HoSNN: Adversarially-Robust Homeostatic Spiking Neural Networks with Adaptive Firing Thresholds

TL;DR

This paper introduces HoSNN, a robust spiking neural network model utilizing adaptive firing thresholds inspired by neural homeostasis, significantly enhancing adversarial robustness across multiple datasets.

Contribution

The paper proposes a novel TA-LIF neuron model with dynamic thresholds, improving robustness of SNNs against adversarial attacks through a biologically-inspired homeostatic mechanism.

Findings

HoSNN achieves up to 74.91% accuracy on FashionMNIST under adversarial attack.

Theoretical analysis confirms stability and error suppression of TA-LIF neurons.

Significant robustness improvements over standard LIF-based SNNs across datasets.

Abstract

While spiking neural networks (SNNs) offer a promising neurally-inspired model of computation, they are vulnerable to adversarial attacks. We present the first study that draws inspiration from neural homeostasis to design a threshold-adapting leaky integrate-and-fire (TA-LIF) neuron model and utilize TA-LIF neurons to construct the adversarially robust homeostatic SNNs (HoSNNs) for improved robustness. The TA-LIF model incorporates a self-stabilizing dynamic thresholding mechanism, offering a local feedback control solution to the minimization of each neuron's membrane potential error caused by adversarial disturbance. Theoretical analysis demonstrates favorable dynamic properties of TA-LIF neurons in terms of the bounded-input bounded-output stability and suppressed time growth of membrane potential error, underscoring their superior robustness compared with the standard LIF neurons.
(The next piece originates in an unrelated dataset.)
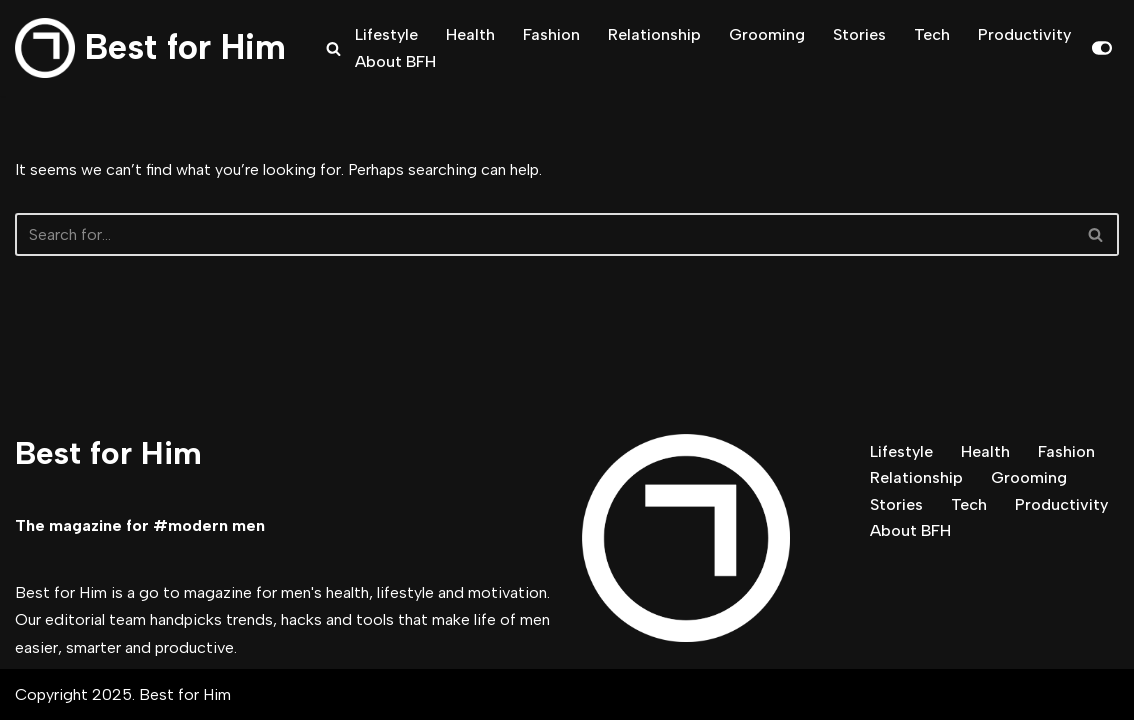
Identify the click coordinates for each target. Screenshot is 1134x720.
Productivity (1024, 34)
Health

When trained with weak FGSM attacks (attack budget = 2/255) and tested with much stronger PGD attacks (attack budget = 8/255), our HoSNNs significantly improve model accuracy on several datasets: from 30.54% to 74.91% on FashionMNIST, from 0.44% to 35.06% on SVHN, from 0.56% to 42.63% on CIFAR10, from 0.04% to 16.66% on CIFAR100, over the conventional LIF-based SNNs.